SAN FRANCISCO (Diya TV) — Ram Shriram, one of Google’s earliest investors and a longtime Stanford board member, sat down for a wide-ranging conversation at the Global Science Innovation Forum in Silicon Valley, moderated by M.R. Rangaswami, Founder and Chairman of Indiaspora.
Shriram opened by revisiting one of the most consequential bets in technology history. Google in 1998 was a contrarian investment. There were seven search engines at the time, and every venture capitalist they approached said no. What set Google apart, he explained, was PageRank, a fundamentally different approach to determining the quality of search results based on the number and reputation of sites linking to a given page. “People are going to migrate towards choices that give them better outcomes, better results, better information,” he said. “That’s how the company got built.”
On the question of how Google has sustained its edge through research, Shriram traced it back to a decision made by Larry Page in 2011. Seeing early where AI was heading, Page set about acquiring the best talent he could not build internally. The result was the 2014 acquisition of DeepMind, which at the time had 600 people, 400 of whom held PhDs. Combined with Google’s internal research group, the company had roughly a thousand research scientists working on AI well before the topic entered mainstream conversation. Shriram described the model as a careful balance between primary research and applied engineering, with distinct teams responsible for each. “You cannot legislate innovation,” he said. “You let them pursue it on their own time.” The original transformer paper, the architectural foundation for virtually every large language model in existence today, came out of Google Brain in 2017. Google chose not to productize it at the time, citing safety concerns, and the rest of the industry was built on top of it.
The conversation turned to Stanford’s role in Silicon Valley’s innovation ecosystem.
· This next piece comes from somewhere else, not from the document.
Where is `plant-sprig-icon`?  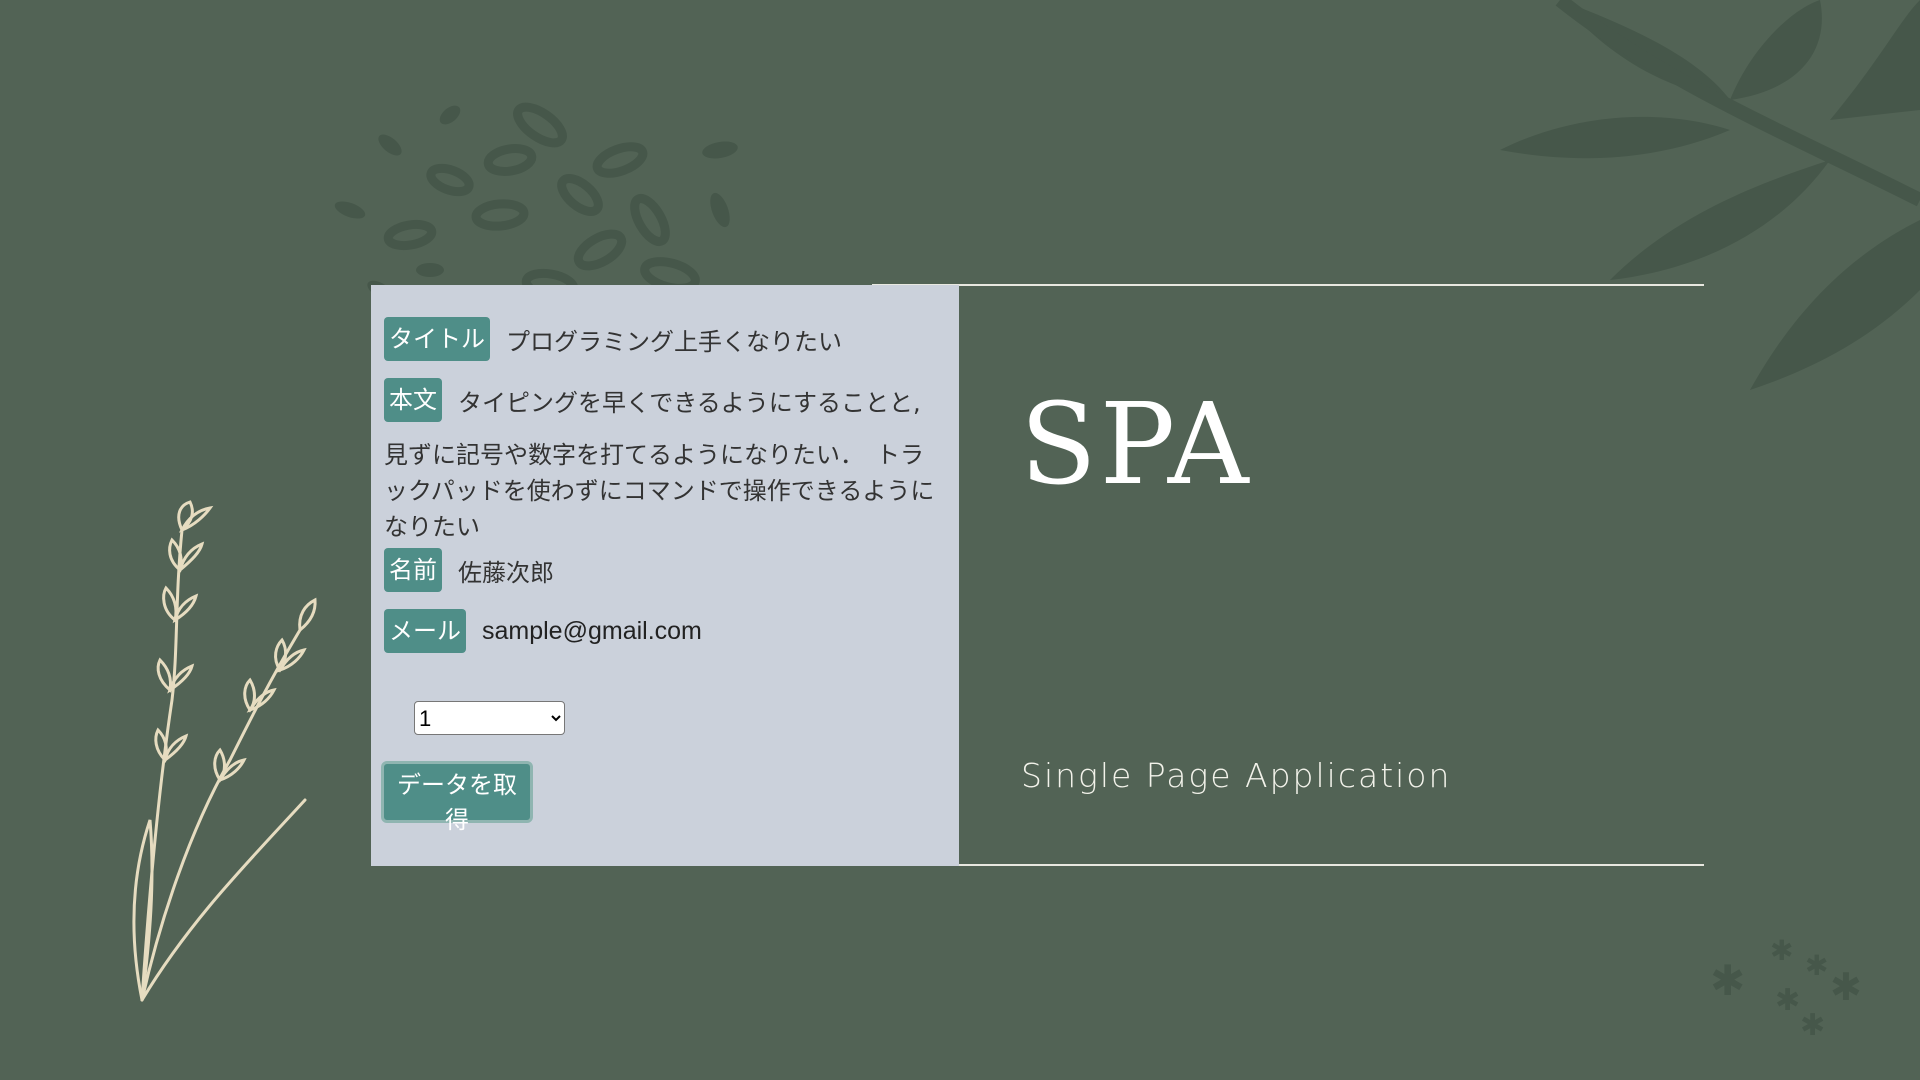 plant-sprig-icon is located at coordinates (224, 751).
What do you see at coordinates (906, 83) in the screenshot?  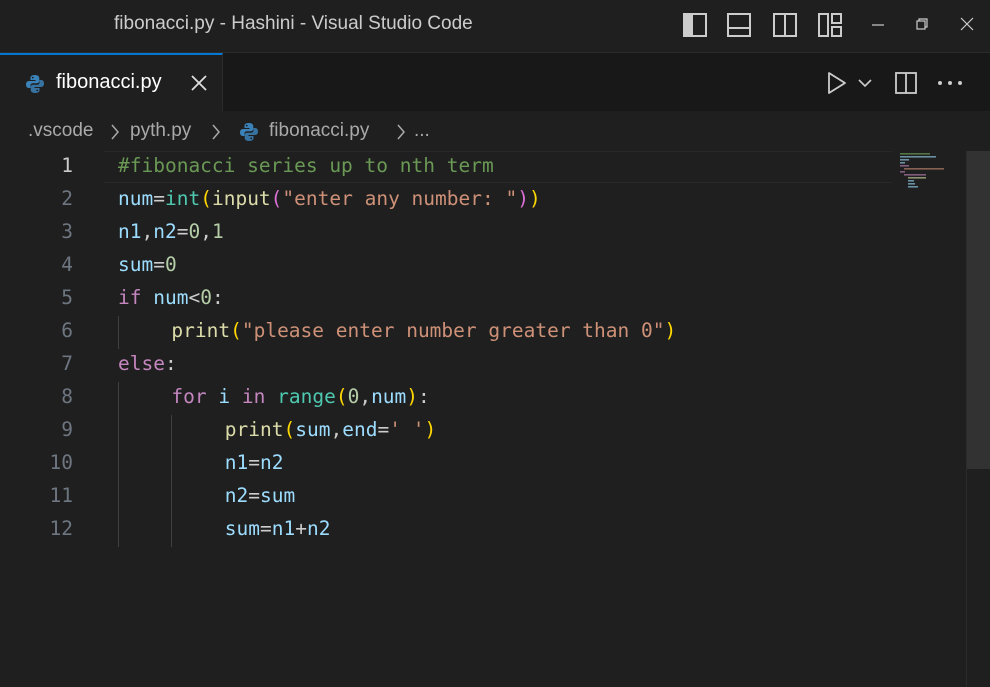 I see `split-editor-icon` at bounding box center [906, 83].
Shriram traced the university’s success to two things: a revolving door that allows faculty to take leaves of absence to found companies and return, and a deliberately simple approach to licensing technology out of the university. He contrasted Google’s spin-out, in which Stanford accepted a 2% equity stake in lieu of cash, with Netscape’s troubled experience licensing browser technology from the University of Illinois in the 1990s. The University of Illinois demanded cash, received nothing, and lost six founding team members in the process. Stanford’s 2% stake eventually generated $400 million. “They’re not trying to extract a pound of flesh when these young companies have almost no money,” he said.
Globally, close to $3.5 trillion is flowing into AI, propping up US GDP growth through data center construction, employment, and related investment in energy infrastructure. But he was candid about the bubble dynamics. “If it smells and acts like a bubble,” he said, citing the example of Allbirds, a shoe company that pivoted to AI chips and saw its stock rise 200%. Out of the noise, he believes, genuinely foundational companies will emerge alongside a wave of failures.
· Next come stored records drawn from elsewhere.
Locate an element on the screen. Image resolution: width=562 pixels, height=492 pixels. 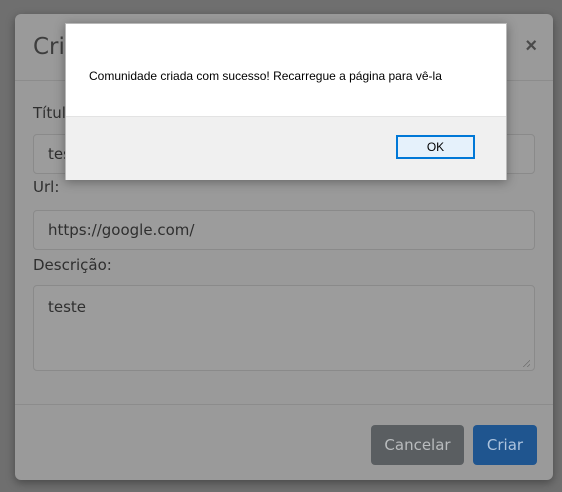
ok-button: OK is located at coordinates (436, 147).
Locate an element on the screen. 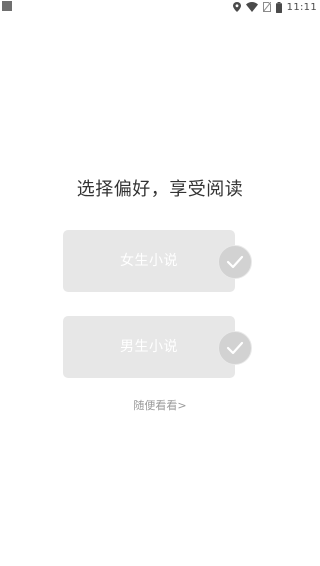  no-sim-icon is located at coordinates (266, 7).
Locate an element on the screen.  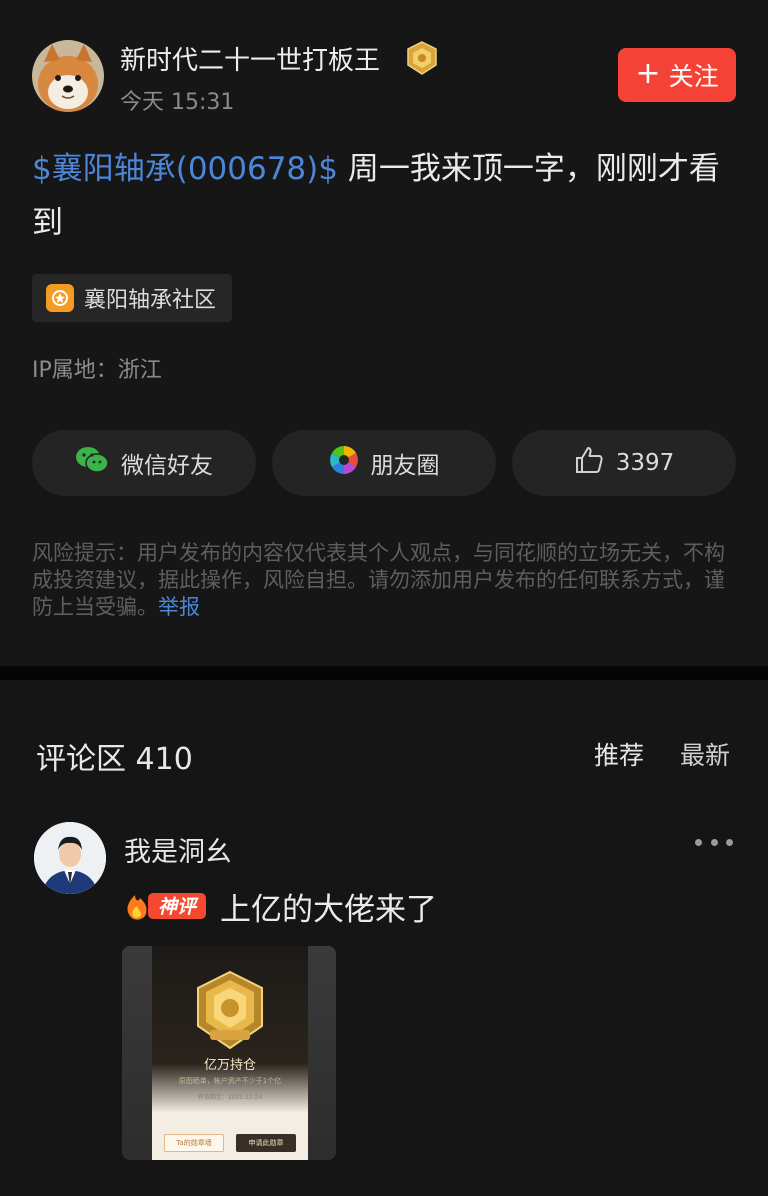
medal-date: 有效期至：2025.12.24 is located at coordinates (230, 1098).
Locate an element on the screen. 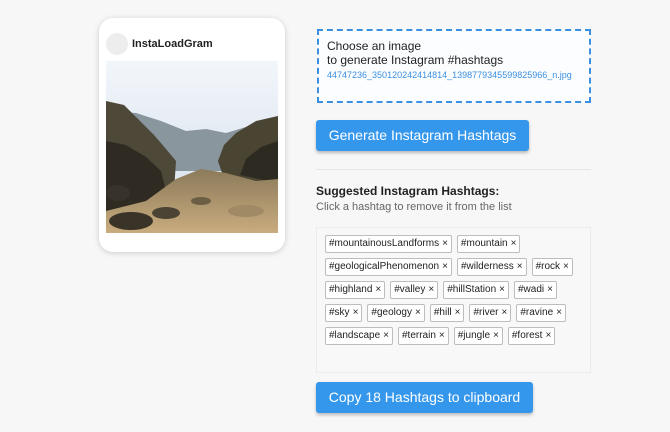 Image resolution: width=670 pixels, height=432 pixels. copy-hashtags-button: Copy 18 Hashtags to clipboard is located at coordinates (424, 398).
One investment he highlighted was LM Arena, also known as LM SYS, a benchmarking platform created by a Berkeley professor and students that has become the de facto standard for evaluating AI models across the industry. Every major company now submits its models for evaluation on metrics including math, coding, output quality, and cost per token. “It has become the benchmark,” he said, “much like the metric system.”
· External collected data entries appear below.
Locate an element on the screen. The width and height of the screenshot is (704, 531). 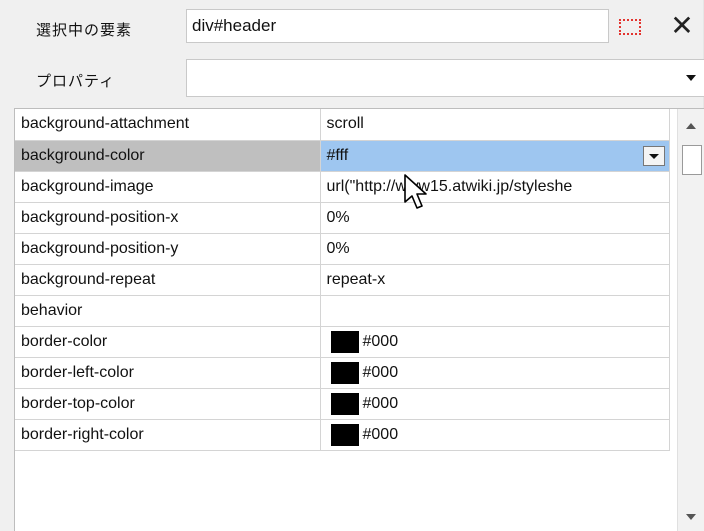
selected-element-label: 選択中の要素 is located at coordinates (84, 30).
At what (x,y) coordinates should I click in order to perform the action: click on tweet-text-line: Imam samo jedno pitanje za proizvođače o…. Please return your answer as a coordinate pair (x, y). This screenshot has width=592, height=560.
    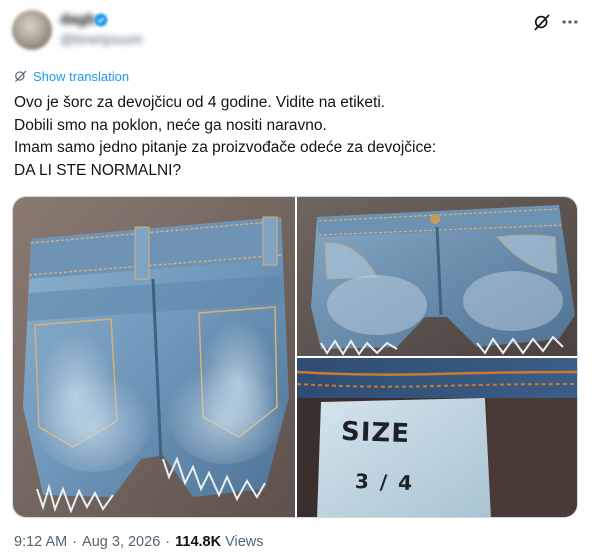
    Looking at the image, I should click on (226, 148).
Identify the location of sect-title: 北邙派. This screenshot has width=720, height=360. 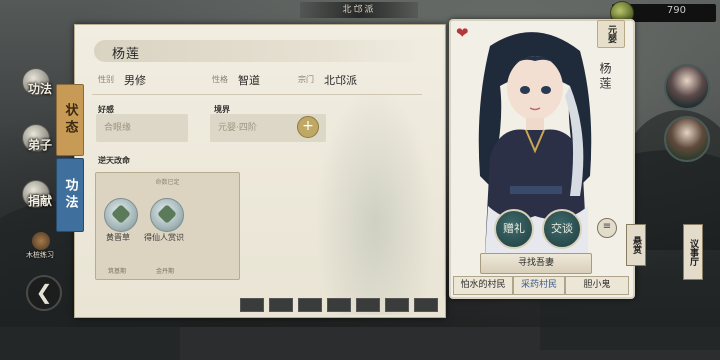
(359, 10).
Shriram acknowledged the pace of innovation is faster than any policy framework can track, and national regulation in the US has so far opted for a largely hands-off approach. He noted that the major LLM companies are largely self-regulating through internal ethics teams, and cited Anthropic’s decision not to release a recent model after discovering it could be used to identify decades-old security vulnerabilities as an example of the kind of commercial and ethical tradeoffs these companies are navigating. “It could help the good people and the bad people,” he said. “So they chose not to release it.” Any policy framework developed today, he concluded, would likely be obsolete before it took effect.